Os mercados financeiros internacionais iniciam a terça-feira em um clima de instabilidade, com quedas generalizadas nas bolsas da Europa e da Ásia. A aversão ao risco global é impulsionada por pressões relacionadas às expectativas sobre a política monetária dos Estados Unidos e incertezas geopolíticas no Oriente Médio.
Na Europa, os principais índices operam em baixa. O DAX, da Alemanha, registra uma queda de cerca de 0,99%, enquanto o FTSE 100, do Reino Unido, cai 0,48%. O CAC-40, da França, também apresenta uma redução de 0,62%, acompanhando o movimento global de correção.
Impactos na Ásia e no mercado de tecnologia
Na Ásia, as perdas foram mais intensas, especialmente entre ações de tecnologia, com o aumento das apostas de que o Federal Reserve pode manter os juros elevados por um período prolongado. O Nikkei, do Japão, caiu 3,6%, e o Kospi, da Coreia do Sul, despencou 9,99%.
As bolsas da China continental e de Hong Kong também seguiram a tendência global de baixa, com o SSE Composite e o CSI 300 registrando quedas de 1,4% e 2,8%, respectivamente. O mercado reagiu às expectativas de elevação ou manutenção de juros elevados pelo Federal Reserve, além das oscilações nos preços do petróleo.
Desempenho do Ibovespa e indicadores brasileiros
No Brasil, o Ibovespa iniciou o pregão em queda de aproximadamente 1%, operando na faixa de 168,6 mil pontos. O cenário negativo das bolsas globais e a aversão ao risco em tecnologia e commodities impactaram diretamente o mercado doméstico.
A divulgação recente da ata do Comitê de Política Monetária (Copom) reforçou a percepção de que os juros permanecerão elevados por um período prolongado, contribuindo para a cautela entre os investidores.
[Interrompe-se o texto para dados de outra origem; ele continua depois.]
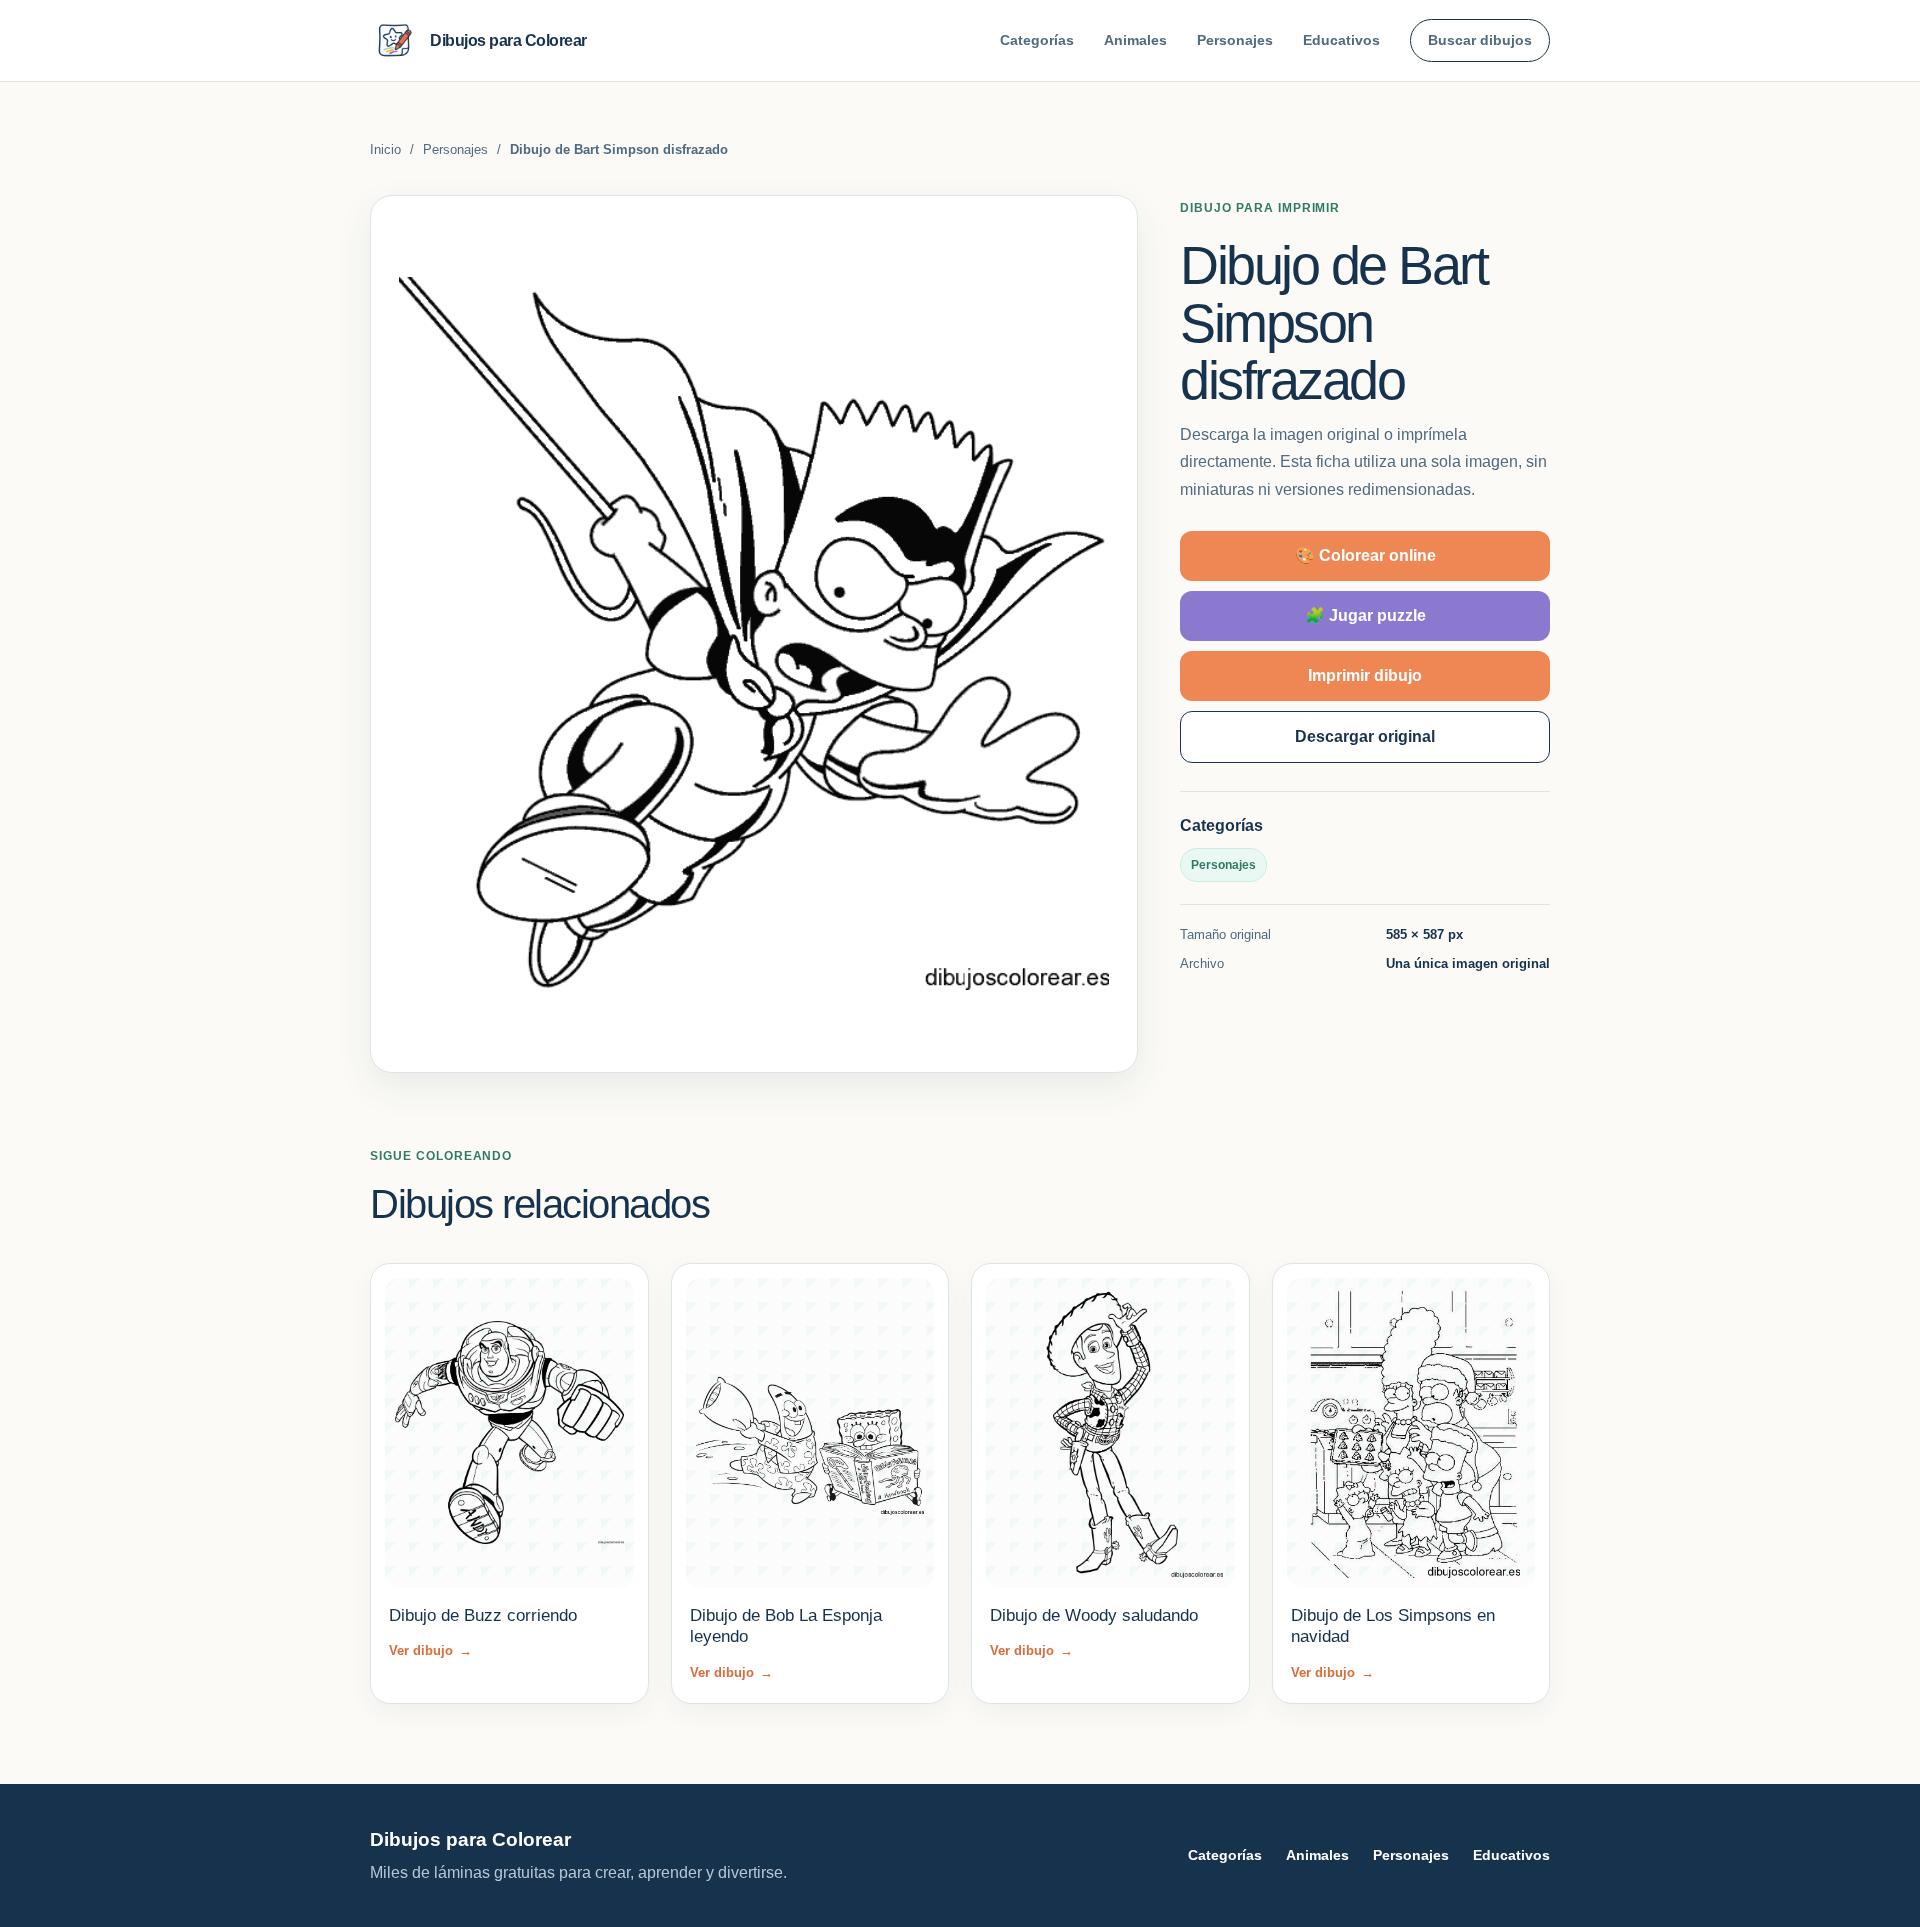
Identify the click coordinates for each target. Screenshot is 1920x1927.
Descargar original (1365, 735)
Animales (1135, 40)
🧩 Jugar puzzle (1365, 614)
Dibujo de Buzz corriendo (483, 1615)
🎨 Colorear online (1365, 554)
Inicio (385, 149)
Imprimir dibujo (1365, 674)
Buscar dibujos (1480, 40)
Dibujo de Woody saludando (1094, 1615)
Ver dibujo (430, 1650)
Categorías (1037, 40)
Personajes (1235, 40)
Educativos (1341, 40)
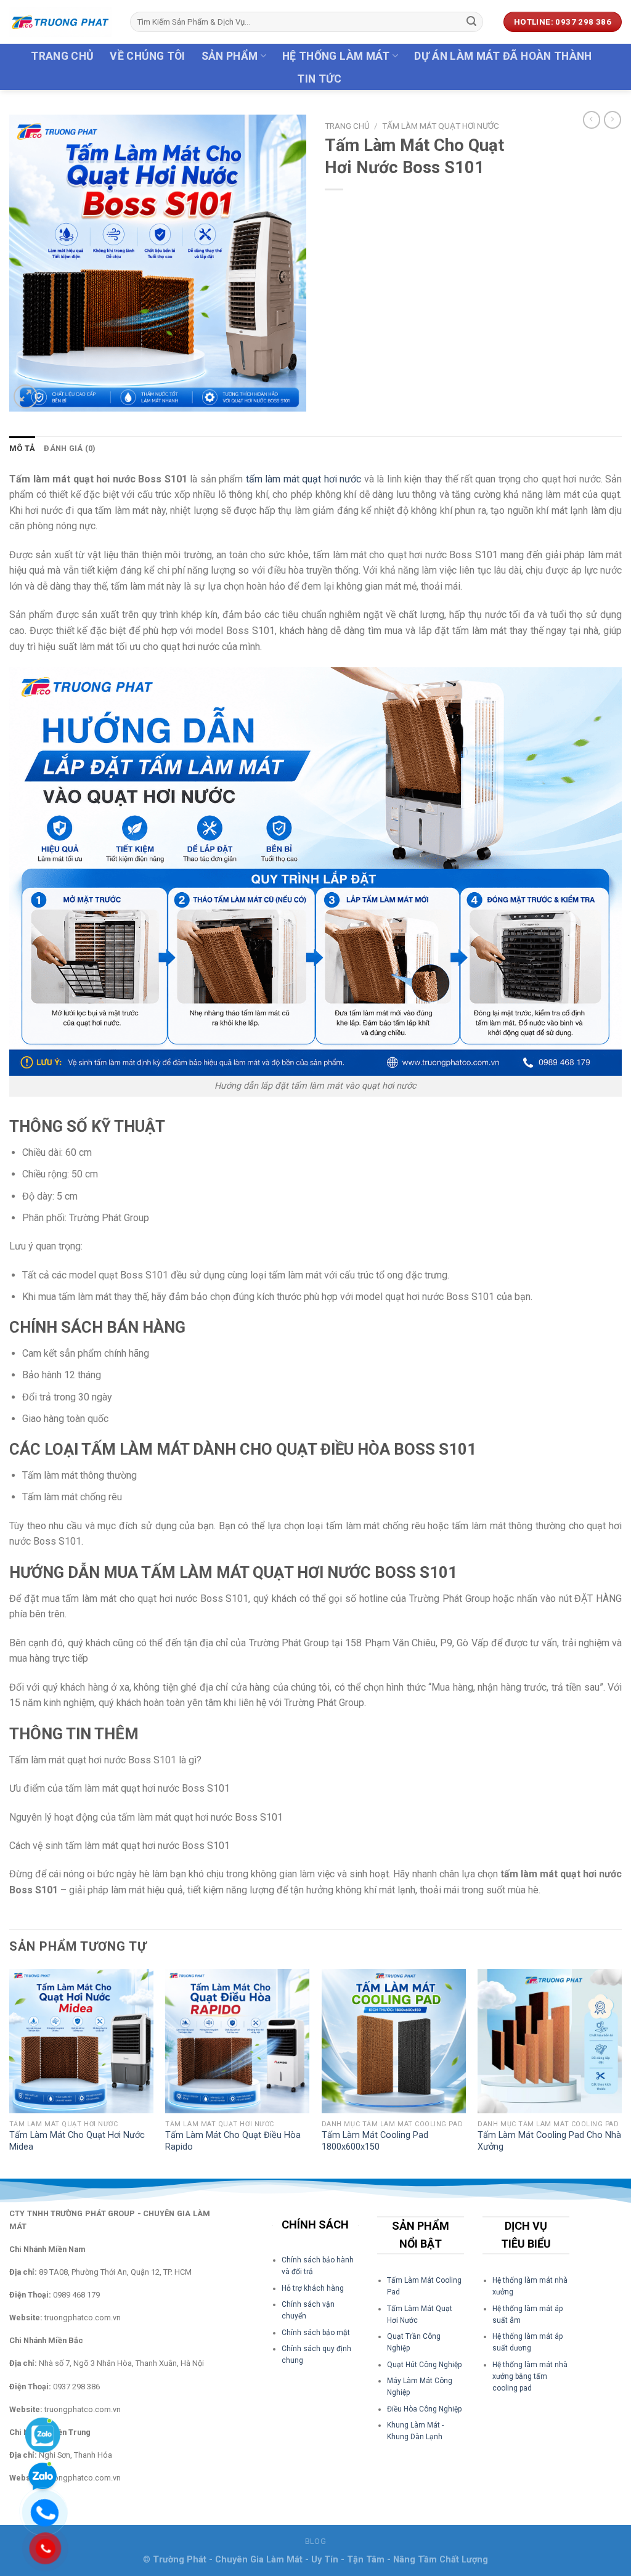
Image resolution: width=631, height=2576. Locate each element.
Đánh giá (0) (70, 448)
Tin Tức (319, 79)
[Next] (621, 2073)
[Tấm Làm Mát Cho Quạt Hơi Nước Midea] (81, 2041)
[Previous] (10, 2073)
O dólar comercial também se valorizou, subindo 0,66%, em torno de R$ 5,17.
Entre os destaques corporativos, a Petrobras oscila com a queda do petróleo no mercado internacional, enquanto a Vale acompanha a volatilidade do minério de ferro na Ásia. A Raízen se mantém entre os papéis mais negociados do setor de energia.
O panorama geral dos mercados é marcado por três vetores principais: a aversão ao risco internacional, a expectativa de uma política monetária mais dura nos EUA e a volatilidade em commodities estratégicas. Esses fatores estão pressionando simultaneamente bolsas desenvolvidas e emergentes, refletindo diretamente no desempenho do Ibovespa e no câmbio no Brasil.
A tendência permanece sensível a novos sinais do Federal Reserve, aos desdobramentos geopolíticos no Oriente Médio e ao comportamento dos preços de energia e metais ao longo do dia.